Your trees are living things that rely on you to keep them healthy and whole. And, a sick or damaged tree is more than an eyesore; it’s a potential safety hazard.
In this way, tree maintenance is a responsibility to both the tree and the community. If you’d like to know how to incorporate some tree care into your yard work regimen, this is the guide for you. So keep reading for the three pillars of tree maintenance tips (plus one bonus!)
Remember Fallen Leaves are Tree Food
Every autumn, your deciduous trees drop amber and gold leaves all over the yard. Your first thought when seeing your newly carpeted lawn would probably be to rake and dispose of those suckers ASAP. However, you should reconsider your leaf-cleaning impulse.
This is because fallen leaves act as a kind of natural mulch, performing the same functions as the store-bought stuff. In addition, that leaf cover keeps the soil around the tree moist, maintains temperature by trapping ground heat, and provides essential nutrition through decomposition.
To maintain a groomed look, rake your leaves into a pile and go over them with your lawnmower. Then, distribute a thin layer of leaf shreds around the base of each tree in tidy circles (too thick, and you suffocate your roots.) Also, be careful to keep the trunk of the tree clear.
Know When to Water
How often and how much water is determined by the planting age. For example, young, fresh-planted trees will need daily watering at least for the first couple of weeks, tapering off until the roots are well-established.
And older plantings should be watered only when the ground is dry. You can test soil moisture by making a small two-inch hole near the tree’s base and sticking your finger inside. If the soil feels crumbly and dry, then water.
Prune With Purpose
Tree trimming produces different effects in different seasons. So be sure to consider that when deciding when and if to prune.
But, whatever you do, never prune in the fall. In autumn, your tree is preparing for dormancy by inhibiting growth. If you prune during that time, the new growth will die off at first frost. Also, because growth and thus, healing is slowed, your tree is more likely to fall prey to fungal diseases.
Instead, save your pruning for winter if spectacular spring growth is desired. Alternatively, prune in the summer to slow growth or maintain size. Then, examine your tree on occasion for any loose or deadfall branches, and remove those accordingly.
Keep in mind that tree pruning can be dangerous, and if not done right, you risk not only the tree’s safety but your own. That’s why it’s best to leave tree maintenance to the professionals.
Bonus Tip: Find a Pro for Tree Maintenance
There is a myriad of other reasons to hire a professional. They have the technical expertise and the necessary tools that allow them to get the job done safely and efficiently.
For example, did you know that diseases can spread from one tree wound to another? Probably not. But, your local tree maintenance professional does and can ensure sanitary handling of sick trees so that the rest stay healthy.

SUPPLIED DATA:
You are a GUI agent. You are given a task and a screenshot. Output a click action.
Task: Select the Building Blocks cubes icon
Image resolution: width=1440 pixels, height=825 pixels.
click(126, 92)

ACTIVITIES:
(a) Sum up the tree maintenance guide in two sentences.
(b) In the tree maintenance guide, how deep should the hole be when testing soil moisture near a tree's base?
The lines play no part in what is asked here.

RESPONSES PER TASK:
(a) Fallen leaves should be shredded and spread in a thin layer around each tree as natural mulch, with the trunk kept clear. Watering depends on planting age, and pruning should never be done in the fall but in winter for spring growth or in summer to slow growth, though the guide advises leaving tree maintenance to professionals.

(b) Two inches.